資格を取得することで就きやすくなる職場として、化学および機械に関する資格ではLPガス製造事業所、LPガススタンド、石油化学コンビナートなどがあり、冷凍機械責任者であればビルメンテナンス、冷凍設備のある倉庫などがあります。
高圧ガス製造保安責任者に向いているのは、次のような人が挙げられます。
高圧ガスは、取扱い方によっては大きな危険やトラブルにつながる可能性があります。
危険物を取り扱うのだという意識を持ち、慎重に業務にあたれる方が適しているといえるでしょう。適当に装置を操作してしまったり、丁寧に設備を取り扱ったりできない方は、高圧ガス製造保安責任者には向きません。
高圧ガスに関わる仕事をする上では、計器の異常数値の見落としや、ちょっとした違和感の見過ごしは絶対にあってはならないものです。
注意深く点検を行い、小さな問題にもしっかり対処していく姿勢が大切です。
高圧ガス製造保安責任者試験の科目である「学識」では、計算問題や化学に関する問題などが出題されます。
理数系の勉強に対して強い抵抗感がある方にとっては、これらの問題は難しく感じられるでしょう。
学識の試験は講習を受けることで免除してもらうこともできますが、講習の内容をまったく理解できないようでは、資格を取得して仕事に活かしていくのは難しいと考えられます。

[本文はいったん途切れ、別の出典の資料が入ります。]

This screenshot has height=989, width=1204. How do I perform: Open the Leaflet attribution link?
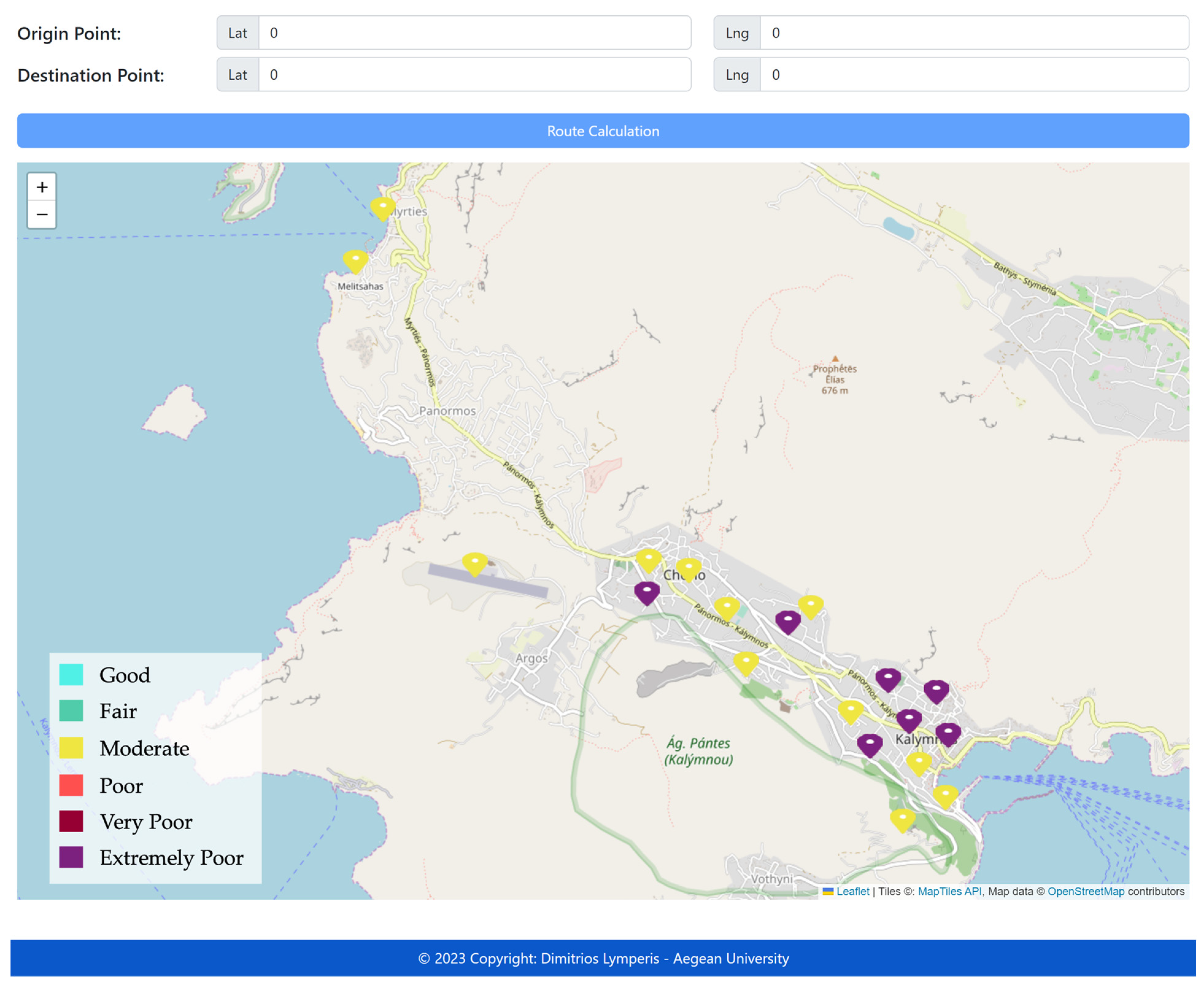852,891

高圧ガス製造保安責任者試験は、誰でも受けることができる国家試験です。
試験科目は、基本的に「法令」「保安管理技術」「学識」の3科目。出題形式は択一式(選択式)、もしくは記述式で、資格の種類によって異なります。
合格基準は、各科目とも60%程度となっていて、1科目でも基準に達しないと不合格になります。
なお、合格した後は、各責任者の免状の交付を受けて、初めて資格保有者となります。
なお、資格の種類によって、製造される高圧ガスの種類や施設の規模に制限が設けられているものもあります。
それでは、9つある高圧ガス製造保安責任者の資格について、それぞれの特徴と試験内容について見ていきましょう。
甲種化学責任者は、高圧ガスの保安技術管理者や保安主任者、保安係員などに選任され、石油化学コンビナートなどの高圧ガス製造事業所において保安業務を行うことができる資格です。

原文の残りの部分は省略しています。